Início do relacionamento e primeiras agressões
A jovem contou que, no início do namoro, foi morar com o ex-namorado e tudo corria bem. No entanto, após ele ser preso e retornar para casa, o comportamento mudou drasticamente. Ele começou a insultá-la, chamando-a de feia e gorda, além de ameaçar procurar outras mulheres. As agressões físicas começaram com empurrões, puxões de cabelo e chutes. A vítima sempre questionava o motivo, mas o agressor não dava explicações.

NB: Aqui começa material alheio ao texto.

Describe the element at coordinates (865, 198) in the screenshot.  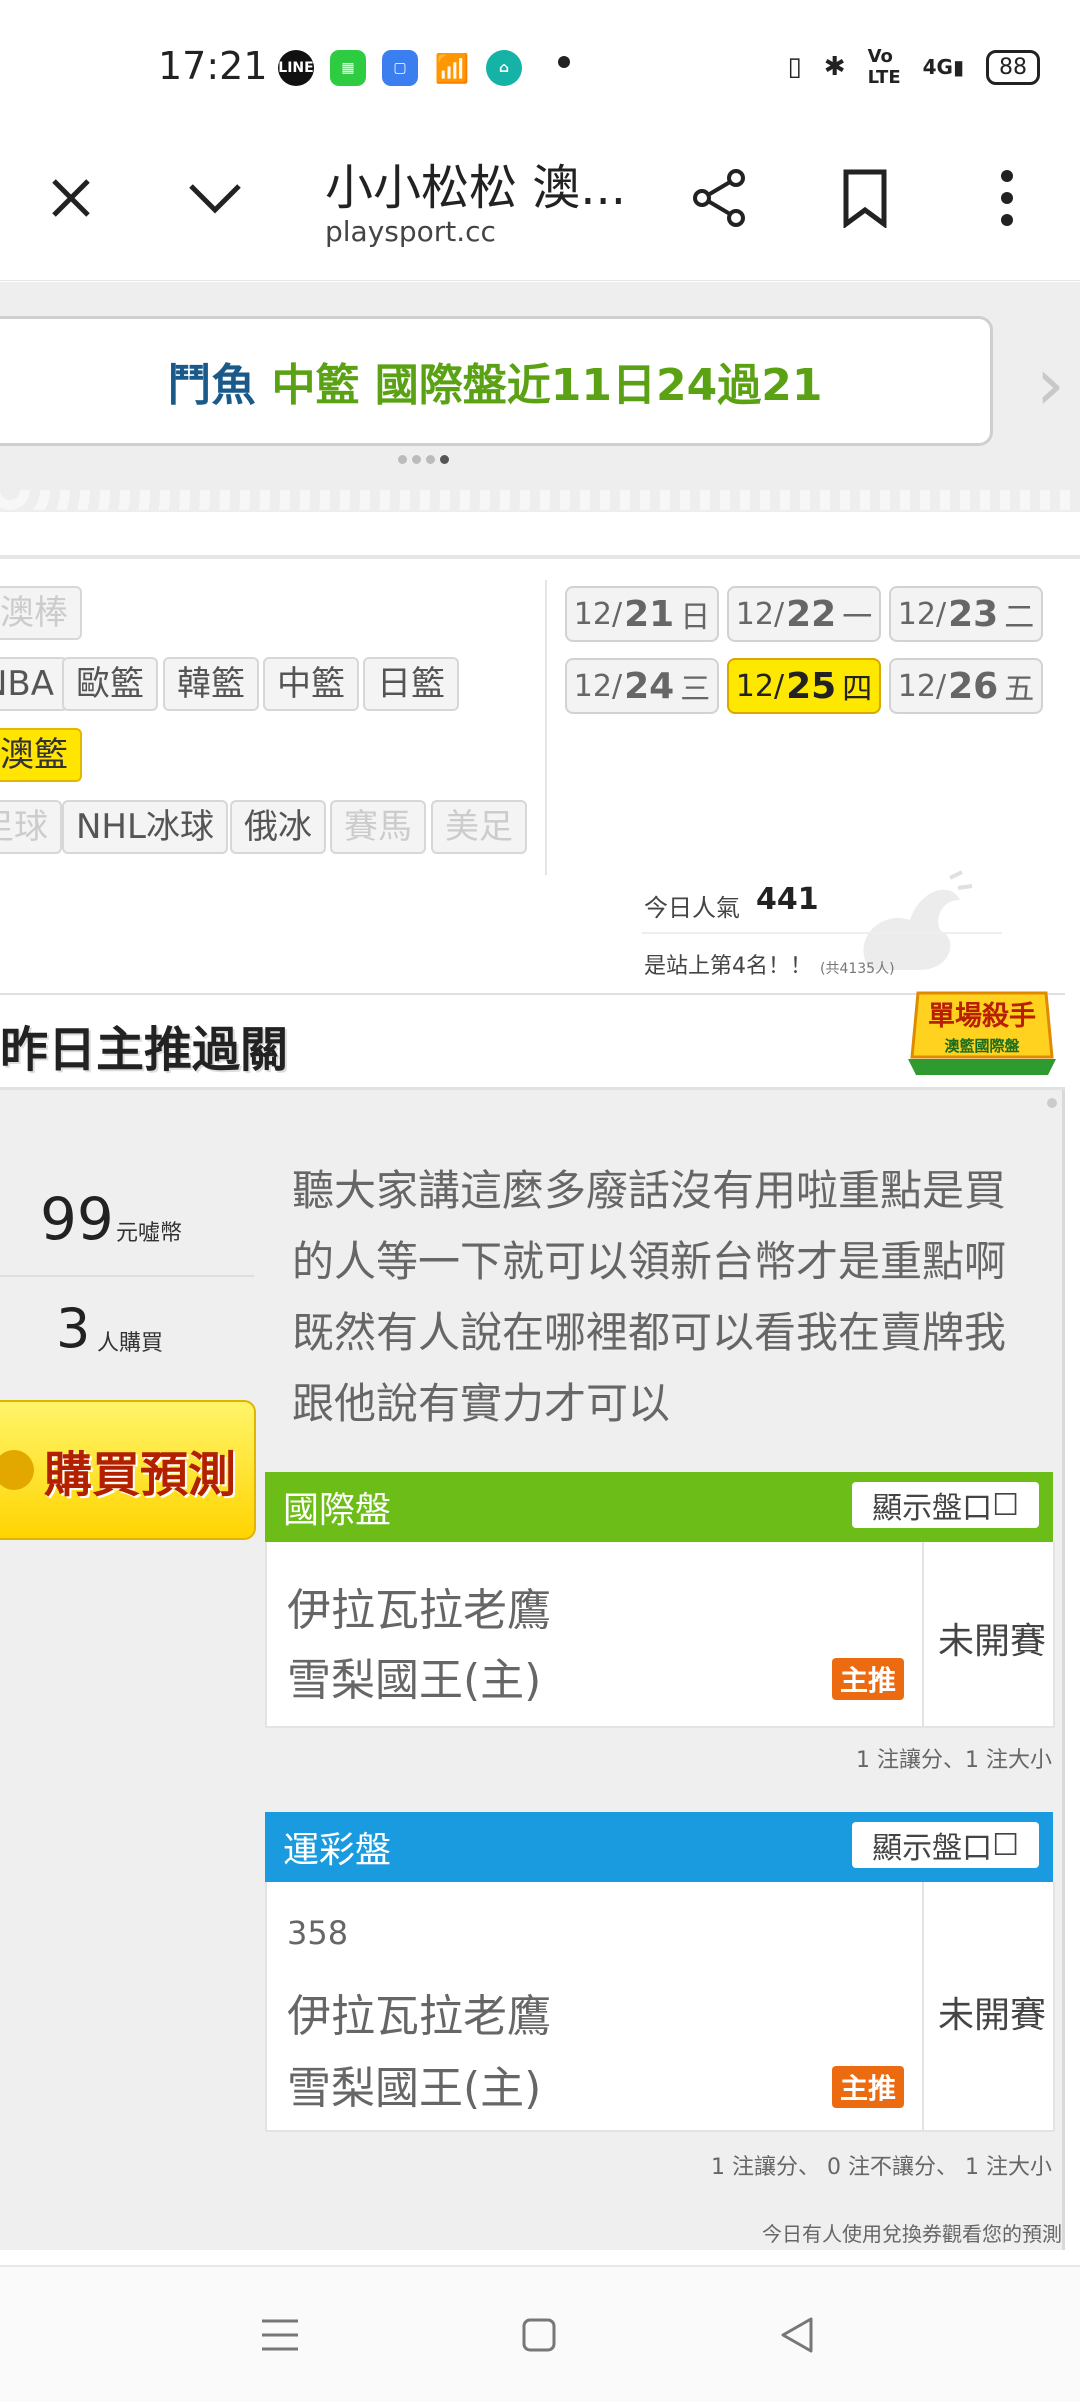
I see `bookmark-icon` at that location.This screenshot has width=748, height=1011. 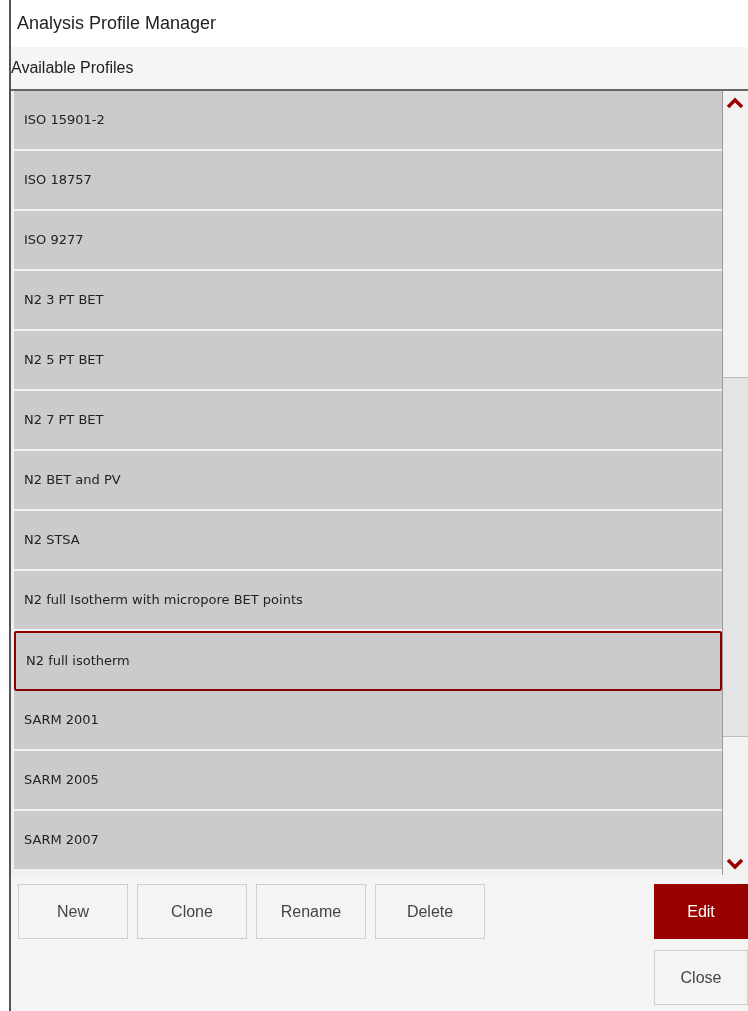 What do you see at coordinates (430, 912) in the screenshot?
I see `action-button: Delete` at bounding box center [430, 912].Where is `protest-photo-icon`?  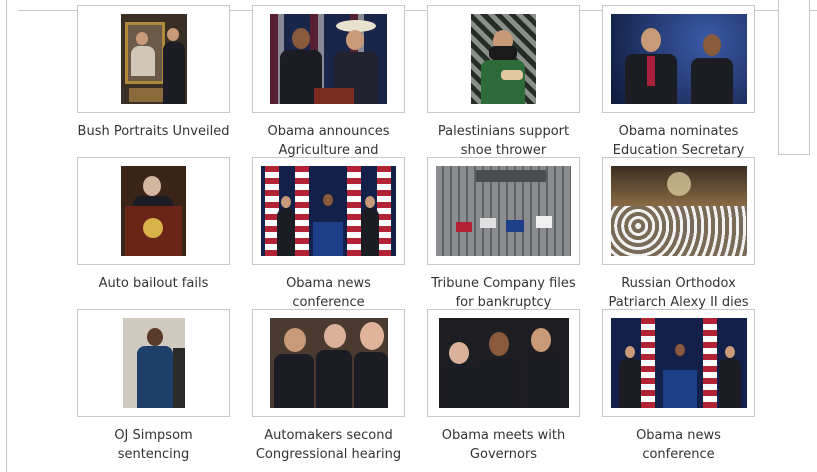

Agressão com participação de terceiros
No dia 3 de junho, a vítima aceitou encontrar o ex para uma conversa, acreditando em suas promessas de mudança. Durante um trajeto de carro, ela foi surpreendida por dois homens encapuzados, que a agrediram com coronhadas. Em seguida, uma mulher apareceu e desferiu murros em suas costas. Enquanto isso, o ex-namorado cortava seu cabelo e repetia ameaças de morte. Após as agressões, ele a levou para casa e disse que conversariam no dia seguinte.
Ameaças contínuas e busca por ajuda
No dia seguinte, a vítima conseguiu recuperar seu telefone e ligou para o irmão, que a resgatou. Mesmo após o ocorrido, o ex continuou a ameaçá-la por telefone, usando números diferentes e enviando recados por terceiros. Ele ameaçava matar a jovem e sua família, incluindo a avó de 82 anos, que passou a ser alvo de ameaças na rua onde mora. A vítima decidiu procurar a polícia, que concedeu medidas protetivas, mas as ameaças persistiram.
Prisão e histórico criminal
O suspeito foi preso por descumprir as medidas protetivas. A Polícia Civil informou que ele já possui passagens por violência doméstica contra outra ex-companheira, tráfico de drogas, associação para o tráfico e posse ilegal de arma de fogo. A vítima, embora aliviada com a prisão, ainda vive com medo e trauma. "Eu não saio, fico com medo e tem uma tristeza dentro de mim. Ficou um trauma muito grande dentro de mim e na minha família", desabafou.